Back in the late forties and early fifties Mr. Hazlitt warned that if Washington were to extend extravagant relief to other nations in the form of Marshall Plan and "Point Four" giveaways, it would not save the world. Government to government loans, he said at the time, would be squandered by political bureaucracies, and capital for free productive enterprise would thereby be diminished.

Mr. Hazlitt was considered hardhearted by the "liberals" of the fifties and sixties, but common sense is now coming to his support. The dollars that we have given away for international relief now haunt us as the balance of payments statistics turn against us.

Similarly, the inflation that has been caused by "welfare gone wild" is provoking the middle classes, including the blacks who have risen in the world, to cast a cold eye on unbalanced budgets and extravagant programs for such things as urban renewal and various make-work projects. It may take the final "inflation crisis" to bring us to our senses.

But Mr. Hazlitt, after waiting some twenty years, may find that it is at last possible to teach people "economics in one lesson," to quote from his best-selling book of that title.

The real solution to the problem of poverty does not lie in any government relief system, or in any endeavor to redistribute wealth or income. It lies, says Mr. Hazlitt, in increased production. One increases production by making investments in more efficient tools. The free-swinging enterpriser, using capitalist savings, is the true hero of the war on poverty.

How long will it be before our intellectuals begin to see through fallacies that are as old as the economics of the emperor Diocletian? I would feel better about the prospects if such books as The Conquest of Poverty were to be reviewed on the front page of the New York Times Sunday book section. This is not likely to happen tomorrow. But events will continue to call the turn. What Mr. Hazlitt has to say about the need to free the producing interests of a nation is bound to take hold as our inflationary crisis deepens.

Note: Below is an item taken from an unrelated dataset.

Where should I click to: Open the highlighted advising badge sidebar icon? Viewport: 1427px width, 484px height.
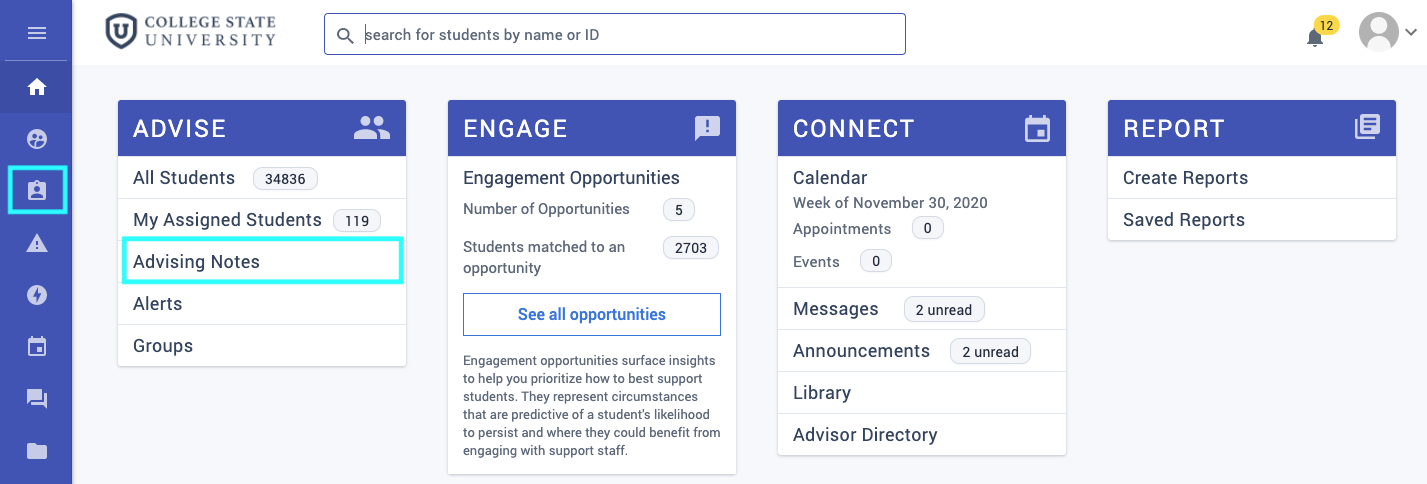[37, 190]
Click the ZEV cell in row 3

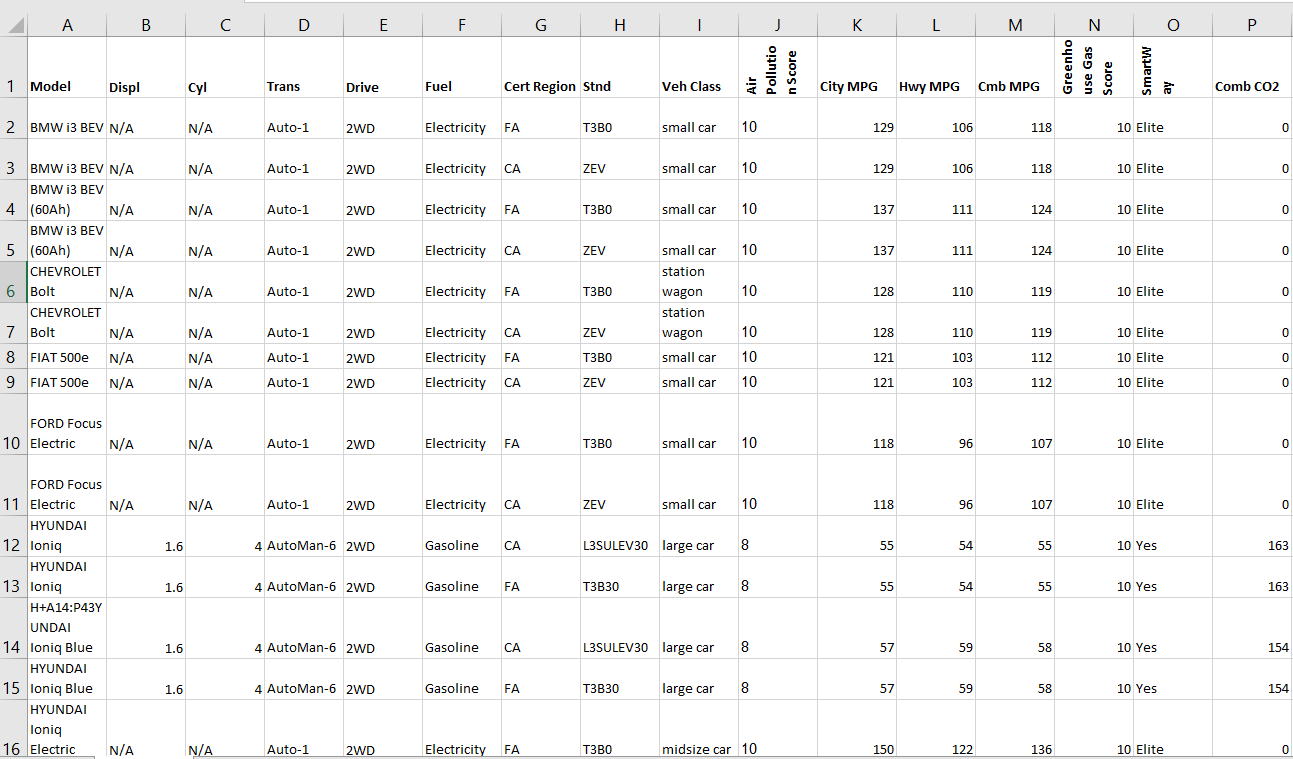pyautogui.click(x=618, y=168)
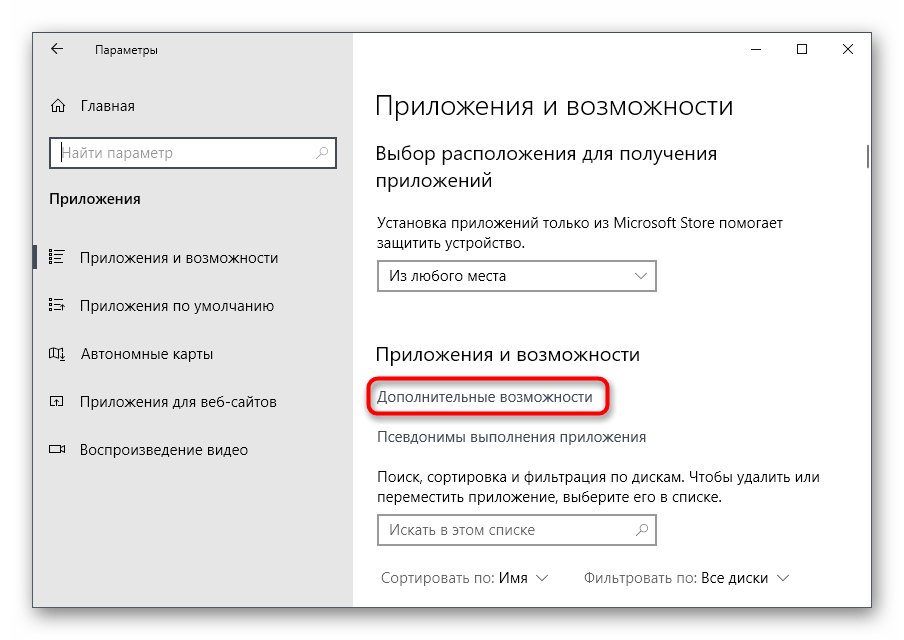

The politicos are already trying to limit upward revisions of the minimum wage by making special exceptions for job seeking adolescents. Common sense does break through. And even some of the big unions, the steel union, for example, now doubt the effectiveness of wage increases that run beyond productivity. If the unions ever get the idea, can the "intellectuals" remain far behind? Mr. Hazlitt may yet become a prophet with honor in his own country.